Automatic Processing And Solar Cell Detection In Photovoltaic Electroluminescence Images

Electroluminescence (EL) imaging is a powerful and established technique for assessing the quality of photovoltaic (PV) modules, which consist of many electrically connected solar cells arranged in a grid. The analysis of imperfect real-world images requires reliable methods for preprocessing, detection and extraction of the cells. We propose several methods for those tasks, which, however, can be modified to related imaging problems where similar geometric objects need to be detected accurately. Allowing for images taken under difficult outdoor conditions, we present methods to correct for rotation and perspective distortions. The next important step is the extraction of the solar cells of a PV module, for instance to pass them to a procedure to detect and analyze defects on their surface.
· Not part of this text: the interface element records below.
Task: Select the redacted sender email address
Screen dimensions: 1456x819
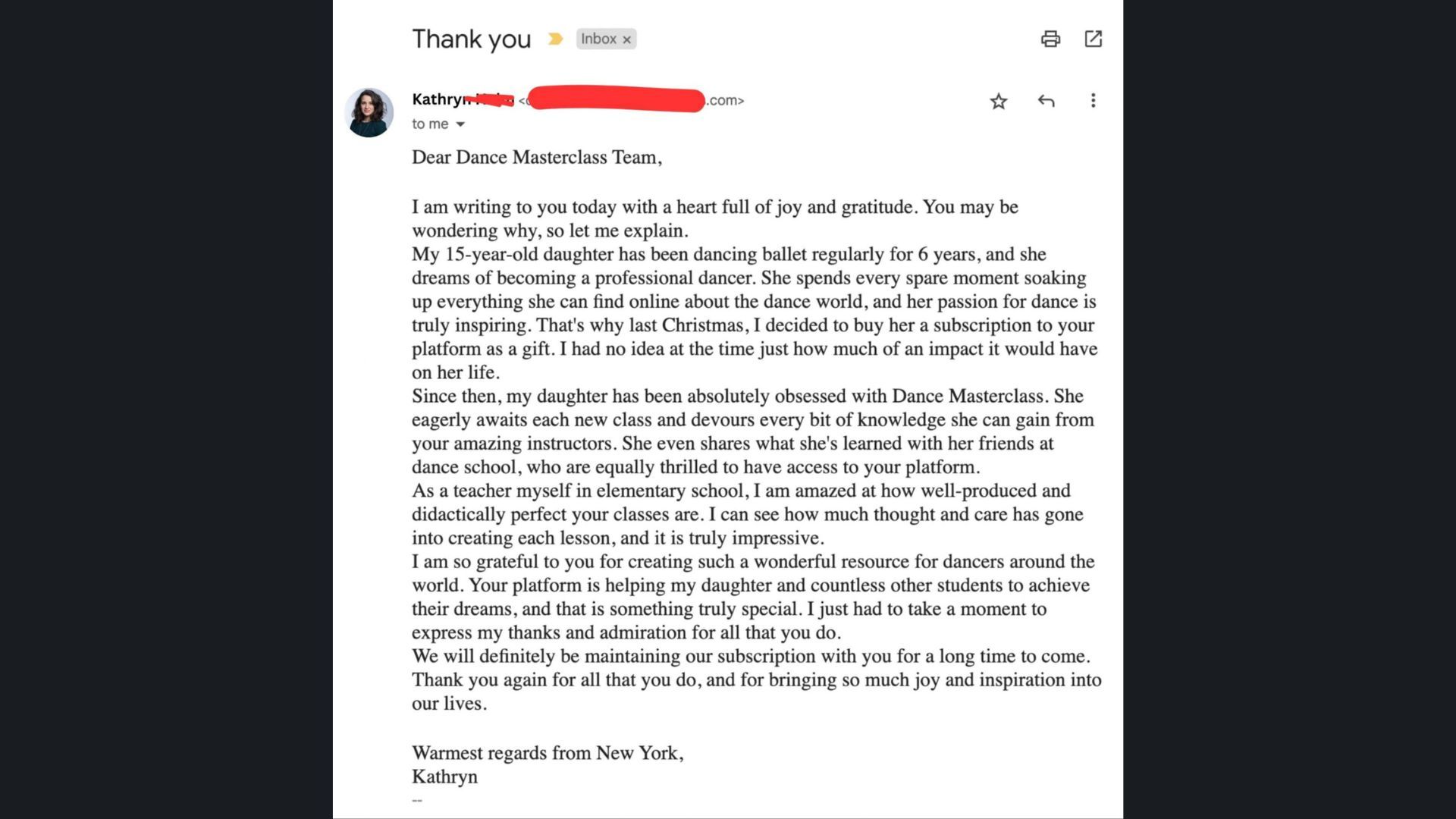Action: click(632, 100)
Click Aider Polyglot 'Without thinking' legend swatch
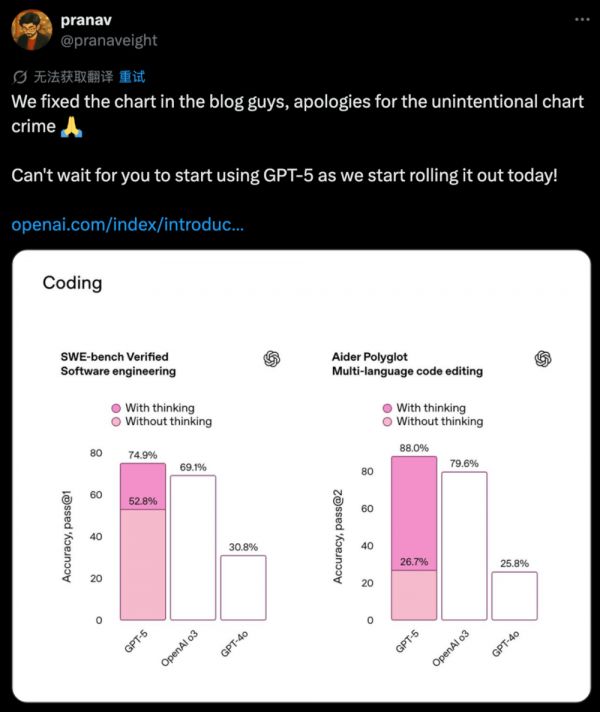This screenshot has width=600, height=712. pos(387,422)
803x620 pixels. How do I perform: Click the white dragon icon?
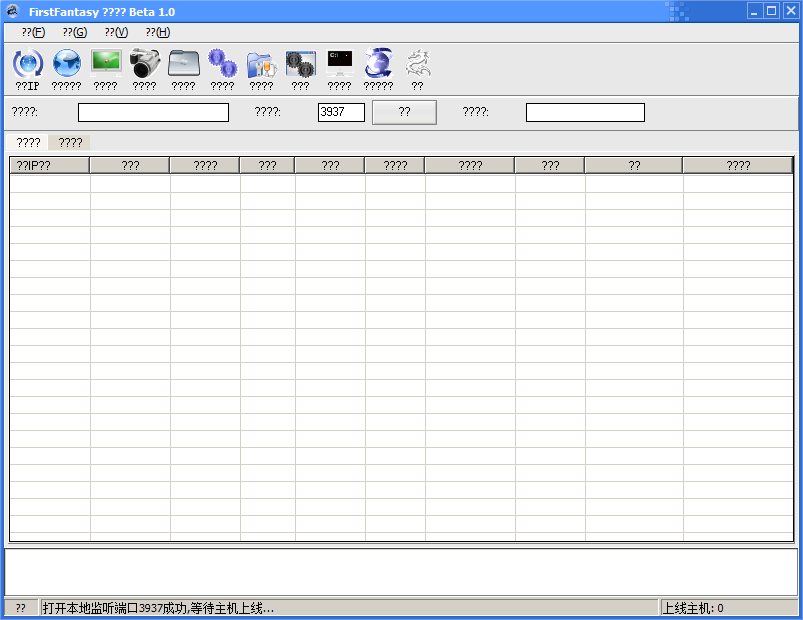(x=417, y=64)
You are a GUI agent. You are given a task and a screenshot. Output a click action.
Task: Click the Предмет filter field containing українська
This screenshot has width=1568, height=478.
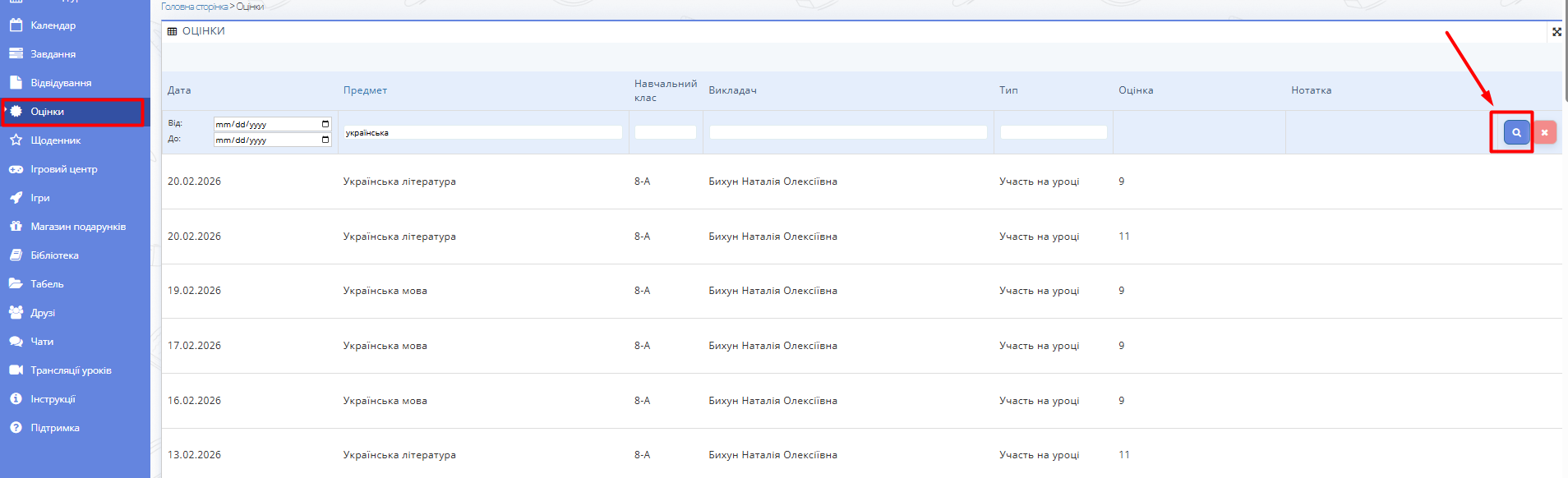(482, 132)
We propose a method based on specialized Hough transforms, which allows to extract the cells even when the module is surrounded by disturbing background and a fast method based on cumulated sums (CUSUM) change detection to extract the cell area of a single-cell mini-module, where the correction of perspective distortion is implicitly done. The methods are highly automatized to allow for big data analyses. Their application to a large database of EL images substantiates that the methods work reliably on a large scale for real-world images. Simulations show that the approach achieves high accuracy, reliability and robustness. This even holds for low contrast images as evaluated by comparing the simulated accuracy for a low and a high contrast image.